Jorge Fontoura - doutor em direito internacional, professor titular do Instituto Rio Branco
Você saberia dizer o nome de um presidente venezuelano pré-Chávez? Nem você, nem o mundo. No entanto, hoje, todos os meios, em todos os continentes, noticiam com destaque a morte do inefável político latino-americano, que soube como ninguém inserir-se e inserir seu país e sua região no macrocenário da política internacional. Polêmico e provocador, dotado de incomum capacidade de criar fatos e de gerar notícia, Chávez era um comunicador inato, com notável capacidade de despertar amor e ódio, sempre com drama e paixão, no melhor estilo das famosas novelas televisivas de Caracas – para muitos, superiores às brasileiras.
Em menos de duas décadas de poder, bem menos do que os “pais da pátria” do entorno latino-americano, Chávez exerceu com inegável competência a lenta absorção dos poderes do Estado, transitando com maestria no tênue limite entre o autoritarismo dos fatos e a preservação da aparente ordem republicana, de eleições, partidos e a da opinião dos outros, o que era de difícil compreensão para seu estilo "comandante" de fazer as coisas.
Criticado com paixão apostólica por seus detratores, como inimigo comum de paladinos da democracia canônica, Chávez era um alvo fácil, com seu estilo raro de fazer e de dizer as coisas, sem a liturgia do cargo, ou mesmo sem respeito aos lugares e às circunstâncias. Nesse sentido, o repertório de suas frases ferinas e de gosto duvidoso, com o vocabulário e com o humor grosseiro das ruas, ficará por certo na memória do lado pitoresco de sua personalidade, seja no púlpito solene das Nações Unidas, seja na cenas roubadas dos grandes fóruns mundiais, em que sempre causou frisson.
Fruto de uma história trágica, de um continente de veias abertas, como no livro de Galeano com que presenteou Obama com nonchalance Chavez é produto da Venezuela e de suas contradições seculares e não o contrário, como seus críticos ferozes parecem querer insinuar.

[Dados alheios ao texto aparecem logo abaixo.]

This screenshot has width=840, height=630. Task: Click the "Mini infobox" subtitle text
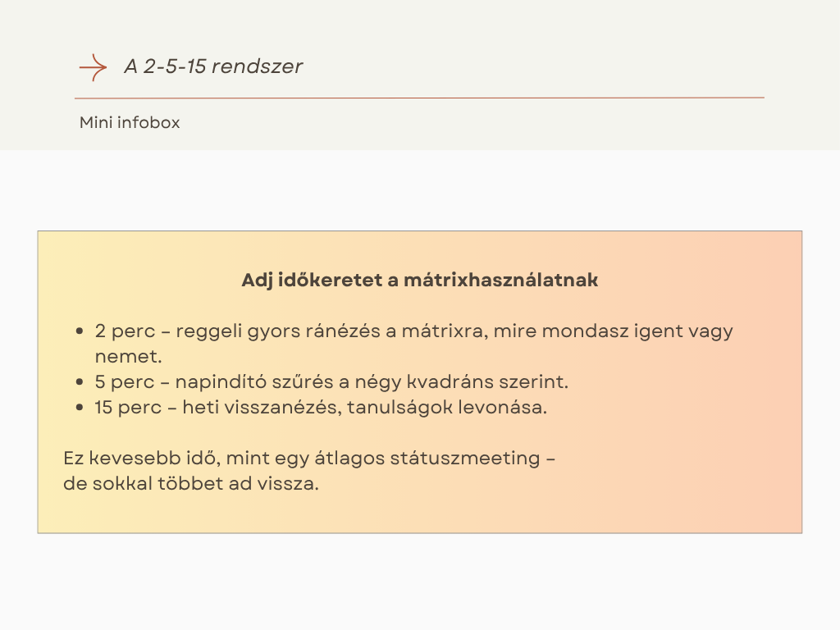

Tão certo quanto não sermos a Suíça, os fatos e números são eleoquentes, quando especulamos sobre a memória e o legado que o presidente falecido deixa: a pobreza absoluta na Venezuela da era Chávez caiu de 55%, em 1995, para pouco mais de 26%, nos últimos censos – claro que com pródiga política assistencialista para as classes desfavorecidas. O desemprego de 7,8% causa surpresa, em uma economia reiteradas vezes considerada fracassada e minada pelo mau uso da riqueza do petróleo.
Nesse período, Chávez obteve 56% dos votos em 1988 e 60% em 2000; sobreviveu a um golpe de Estado em 2002; recebeu mais de 7 milhões de votos em 2006 e, em sua derradeira eleição, em novembro, obteve quase 55% dos votos válidos, em processo de correção modelar, reconhecida mesmo pela outra Venezuela, a de Henrique Capriles e de infinitos observadores internacionais. Figura controversa para este e para outros tempos, Hugo Chávez permanecerá como um político de difícil classificação para os que continuam a ver o mundo pelo prisma fácil do maniqueísmo da Guerra Fria.

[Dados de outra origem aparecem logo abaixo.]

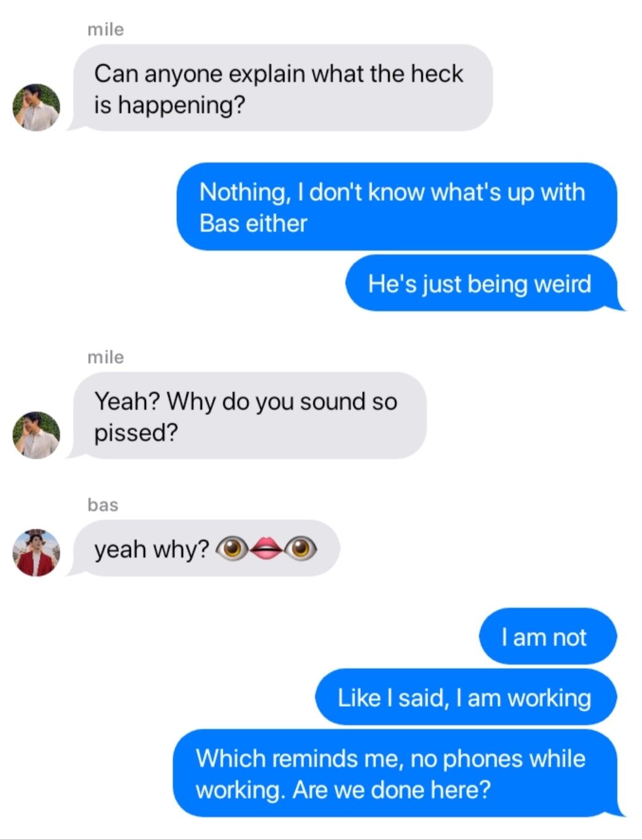642x840 pixels.
Task: Tap the 'Yeah? Why do you sound so' bubble
Action: pos(248,416)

Superados os dilemas constitucionais do período de vacância – o que deverá ocorrer com rapidez em face do exíguo prazo de 30 dias para novas eleições –, por certo a Venezuela reencontrará seu caminho, amadurecida e responsável, como demonstrou nas últimas eleições presidenciais, contra o agouro dos antichavistas fóbicos. Sobre o legado do falecido presidente, não unanimemente pranteado, resta a esperança de que, em uma perspectiva de tempo, também não possam ser suas as últimas e desesperançadas palavras de Simon Bolívar: “Lavrei nos mares, semeei nos ventos”.